Emboldened by the Brexit vote the closeted bigots are taking to the streets and assaulting fragile people because of their colour, their religion or their political allegiance. Or are they? The reporting of ‘hate crimes’ may be at an all-time hysterical high but given that a hate crime is classified as such by those who report it, does the reporting match reality in any way. Also, in the wake of the Trump victory people are taking to social media to report in unconvincing terms, incidents that ‘literally’ never happened. But then, that’s social media for you.

And then there’s this: According to the yesterday’s newspapers, the impression was given that a leaked cabinet memo decried the government’s unpreparedness for Brexit, stating as if a fact, that another thirty thousand civil servants would need to be recruited just to deal with the admin of leaving the EU. “There you go!” cried the Remainers, “Where’s that £350-million a week for the NHS now, huh?” But hold your horses there, boys and girls; the ‘leaked cabinet memo’ turns out to have been written and speculatively punted by Deloitte and is little more than conjecture.

This may well be explained away as a simple misunderstanding but wait a minute. Nothing gets into the public domain unless it is put there. Yet this was no whistle-blower appalled at impending totalitarian legislation; this was no insider-opposition to a company poisoning the water. Rather it was cynical anti-Brexit mischief, created by exactly the sort of organisation that the public who voted ‘out’ distrust the most; big money, the alchemy by which a few words in a few ears makes $billions for people who already have $billions. The very sort of people who are seen as the establishment’s string-pullers.
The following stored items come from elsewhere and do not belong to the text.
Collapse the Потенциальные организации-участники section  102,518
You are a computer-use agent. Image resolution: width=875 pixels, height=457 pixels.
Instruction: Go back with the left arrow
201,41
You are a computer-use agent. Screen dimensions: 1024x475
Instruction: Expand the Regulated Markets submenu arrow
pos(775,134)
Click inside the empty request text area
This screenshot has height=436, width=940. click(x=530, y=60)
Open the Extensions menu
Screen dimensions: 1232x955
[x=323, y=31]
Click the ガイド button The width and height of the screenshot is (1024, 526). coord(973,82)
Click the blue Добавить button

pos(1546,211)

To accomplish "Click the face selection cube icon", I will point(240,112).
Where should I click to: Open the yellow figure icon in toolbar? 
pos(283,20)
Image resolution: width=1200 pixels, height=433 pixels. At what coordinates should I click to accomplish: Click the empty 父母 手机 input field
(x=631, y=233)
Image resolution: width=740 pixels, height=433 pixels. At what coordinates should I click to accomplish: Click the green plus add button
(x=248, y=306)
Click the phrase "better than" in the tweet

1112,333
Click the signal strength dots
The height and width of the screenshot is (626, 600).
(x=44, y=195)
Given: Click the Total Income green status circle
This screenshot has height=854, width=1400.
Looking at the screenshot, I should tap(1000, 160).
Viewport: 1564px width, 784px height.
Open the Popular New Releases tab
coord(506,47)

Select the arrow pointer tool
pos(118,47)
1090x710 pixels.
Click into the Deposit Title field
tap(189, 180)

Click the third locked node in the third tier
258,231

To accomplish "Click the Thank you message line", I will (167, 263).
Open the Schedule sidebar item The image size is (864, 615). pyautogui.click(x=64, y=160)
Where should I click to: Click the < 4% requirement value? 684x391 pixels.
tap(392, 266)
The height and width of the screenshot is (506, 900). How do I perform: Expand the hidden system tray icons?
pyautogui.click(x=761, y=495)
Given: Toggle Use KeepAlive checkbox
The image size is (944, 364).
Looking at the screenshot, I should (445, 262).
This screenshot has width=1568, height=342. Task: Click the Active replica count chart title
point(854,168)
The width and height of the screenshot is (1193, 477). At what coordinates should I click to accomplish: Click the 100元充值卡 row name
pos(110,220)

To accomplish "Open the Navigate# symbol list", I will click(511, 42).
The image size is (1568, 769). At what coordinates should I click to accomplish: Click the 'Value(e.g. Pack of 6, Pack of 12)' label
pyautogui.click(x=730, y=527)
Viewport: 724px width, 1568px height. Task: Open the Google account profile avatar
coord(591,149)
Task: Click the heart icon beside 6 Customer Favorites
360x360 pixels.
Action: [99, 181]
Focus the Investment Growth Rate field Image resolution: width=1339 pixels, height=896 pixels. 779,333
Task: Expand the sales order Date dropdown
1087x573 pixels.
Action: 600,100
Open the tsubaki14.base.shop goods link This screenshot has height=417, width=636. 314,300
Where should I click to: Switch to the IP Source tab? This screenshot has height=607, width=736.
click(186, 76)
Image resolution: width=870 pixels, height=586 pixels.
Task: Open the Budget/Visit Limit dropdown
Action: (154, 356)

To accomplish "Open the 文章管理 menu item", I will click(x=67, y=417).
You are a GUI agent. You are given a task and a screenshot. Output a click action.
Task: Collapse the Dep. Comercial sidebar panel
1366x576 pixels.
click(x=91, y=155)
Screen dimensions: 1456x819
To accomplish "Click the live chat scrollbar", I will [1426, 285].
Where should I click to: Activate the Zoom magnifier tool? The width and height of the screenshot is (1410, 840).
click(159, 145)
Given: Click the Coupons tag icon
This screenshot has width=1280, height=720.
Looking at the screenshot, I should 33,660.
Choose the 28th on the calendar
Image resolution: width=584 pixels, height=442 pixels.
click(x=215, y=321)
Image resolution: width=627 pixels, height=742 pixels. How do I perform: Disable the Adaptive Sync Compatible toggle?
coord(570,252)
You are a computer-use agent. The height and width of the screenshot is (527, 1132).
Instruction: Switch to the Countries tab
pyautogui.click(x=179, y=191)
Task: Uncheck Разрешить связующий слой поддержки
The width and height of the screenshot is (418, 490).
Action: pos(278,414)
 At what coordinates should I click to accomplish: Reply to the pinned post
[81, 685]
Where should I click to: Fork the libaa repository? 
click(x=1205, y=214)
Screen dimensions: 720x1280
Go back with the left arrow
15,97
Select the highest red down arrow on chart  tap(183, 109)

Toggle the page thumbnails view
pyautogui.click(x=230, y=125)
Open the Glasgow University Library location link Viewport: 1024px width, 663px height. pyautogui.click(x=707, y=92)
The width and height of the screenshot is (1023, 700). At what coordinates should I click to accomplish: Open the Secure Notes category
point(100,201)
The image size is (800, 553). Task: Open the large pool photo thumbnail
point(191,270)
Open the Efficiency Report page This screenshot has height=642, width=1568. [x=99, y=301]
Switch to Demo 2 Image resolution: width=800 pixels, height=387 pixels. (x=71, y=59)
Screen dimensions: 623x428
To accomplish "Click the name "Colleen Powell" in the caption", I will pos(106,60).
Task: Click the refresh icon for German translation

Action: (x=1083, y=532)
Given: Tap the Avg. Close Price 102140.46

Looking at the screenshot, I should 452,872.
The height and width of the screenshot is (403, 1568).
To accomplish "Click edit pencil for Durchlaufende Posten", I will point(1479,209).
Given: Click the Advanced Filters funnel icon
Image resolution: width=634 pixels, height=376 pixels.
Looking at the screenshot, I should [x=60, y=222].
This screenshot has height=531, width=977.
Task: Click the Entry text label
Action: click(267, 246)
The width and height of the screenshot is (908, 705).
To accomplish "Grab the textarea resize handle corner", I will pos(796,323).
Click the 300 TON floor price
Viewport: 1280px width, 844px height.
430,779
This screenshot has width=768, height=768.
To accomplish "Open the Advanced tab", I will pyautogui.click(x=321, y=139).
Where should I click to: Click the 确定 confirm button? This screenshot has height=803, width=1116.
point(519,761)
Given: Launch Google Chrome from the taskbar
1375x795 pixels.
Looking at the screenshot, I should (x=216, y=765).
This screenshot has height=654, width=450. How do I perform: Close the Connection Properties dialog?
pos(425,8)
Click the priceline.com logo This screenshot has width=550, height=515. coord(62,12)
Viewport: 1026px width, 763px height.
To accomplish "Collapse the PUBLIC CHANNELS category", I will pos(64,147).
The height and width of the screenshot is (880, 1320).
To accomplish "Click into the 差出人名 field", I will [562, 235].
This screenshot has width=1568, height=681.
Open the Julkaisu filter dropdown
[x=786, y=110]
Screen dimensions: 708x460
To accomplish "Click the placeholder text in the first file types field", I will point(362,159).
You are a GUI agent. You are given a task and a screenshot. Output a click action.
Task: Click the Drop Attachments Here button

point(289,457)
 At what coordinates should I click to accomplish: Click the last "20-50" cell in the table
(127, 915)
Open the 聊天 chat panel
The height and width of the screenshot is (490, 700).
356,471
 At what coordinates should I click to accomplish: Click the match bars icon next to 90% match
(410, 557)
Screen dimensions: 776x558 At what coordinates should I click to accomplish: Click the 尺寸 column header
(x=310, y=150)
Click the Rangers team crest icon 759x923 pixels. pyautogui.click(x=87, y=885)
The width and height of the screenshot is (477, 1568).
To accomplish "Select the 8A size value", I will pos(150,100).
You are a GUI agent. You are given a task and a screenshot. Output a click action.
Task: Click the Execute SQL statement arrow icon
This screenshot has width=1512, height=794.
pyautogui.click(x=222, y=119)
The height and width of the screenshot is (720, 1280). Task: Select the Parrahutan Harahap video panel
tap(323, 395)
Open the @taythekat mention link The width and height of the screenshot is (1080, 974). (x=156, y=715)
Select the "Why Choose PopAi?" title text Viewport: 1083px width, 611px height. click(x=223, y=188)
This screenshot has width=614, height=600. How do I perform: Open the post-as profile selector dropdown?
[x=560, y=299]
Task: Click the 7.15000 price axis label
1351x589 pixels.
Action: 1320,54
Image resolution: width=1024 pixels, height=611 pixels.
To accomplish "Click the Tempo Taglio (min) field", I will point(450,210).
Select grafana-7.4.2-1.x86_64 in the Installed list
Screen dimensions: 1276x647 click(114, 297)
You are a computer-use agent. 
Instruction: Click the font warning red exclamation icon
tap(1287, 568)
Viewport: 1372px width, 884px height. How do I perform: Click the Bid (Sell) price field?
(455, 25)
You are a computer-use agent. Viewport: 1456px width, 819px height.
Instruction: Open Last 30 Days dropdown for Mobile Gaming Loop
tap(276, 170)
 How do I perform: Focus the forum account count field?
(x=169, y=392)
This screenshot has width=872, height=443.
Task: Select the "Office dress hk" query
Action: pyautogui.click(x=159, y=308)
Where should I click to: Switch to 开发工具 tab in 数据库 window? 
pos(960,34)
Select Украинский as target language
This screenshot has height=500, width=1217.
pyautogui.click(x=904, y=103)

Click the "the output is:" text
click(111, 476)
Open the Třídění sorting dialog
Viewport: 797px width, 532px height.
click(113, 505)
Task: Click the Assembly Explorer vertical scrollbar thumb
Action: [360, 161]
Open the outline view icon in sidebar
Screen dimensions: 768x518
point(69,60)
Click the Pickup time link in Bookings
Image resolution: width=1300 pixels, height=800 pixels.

We are, it is reported widely, in the era of fake news. Prank sites have been around for years. And pre-internet there were Private Eye and many others who feasted on parody, poked fun at the high and mighty and generally enjoyed a good old belly laugh at the government’s expense. But with the advent of the Internet it is getting harder every day to separate fact from fiction. Hence all the ‘I was attacked by Nazis’ stories being touted as evidence of sinister moves by one side and being ridiculed by the other. A common trope of our times is that everything is ‘divisive’; Brexit, Trump, Labour, Tory, climate change. Of course it is; if opinion wasn’t divided it would be whole and unwholesome – we’d be in N.Korea.

This is absolutely true!

But it turns out that all the fuss is over nothing; the proliferation of fake news sites is click-bait for advertising revenue. Like all such phenomena it will either stand the test of time and be recognised for what it is, or it will eventually fail to amuse and fall out of favour. In the meantime, it is far more informative to look at who is spreading the news and why; without provenance it would be wise to treat every supposed news item as fiction and its promulgators as peddlers of partisan lie. Or maybe, just maybe, the reporting of fake news sites is, itself, fake news. You decide...

2 comments:

  1. Every day I hear and read things that leads me to ponder the same question "how have we managed to survive this long". Our stupidity, gullibility and credulity appears to know no bounds. We jump to conclusions without the shred of evidence and we cannot agree on anything or mind our own business thereby creating resentment. We are malevolent fools intent on doing harm to one another and having considerable success in that. I cannot but expect that one day we will find a way if we haven't already(but not yet used) of eradicating ourselves completely.

    ReplyDelete
  2. I am beginning to believe Boulton et al are all robotic clones.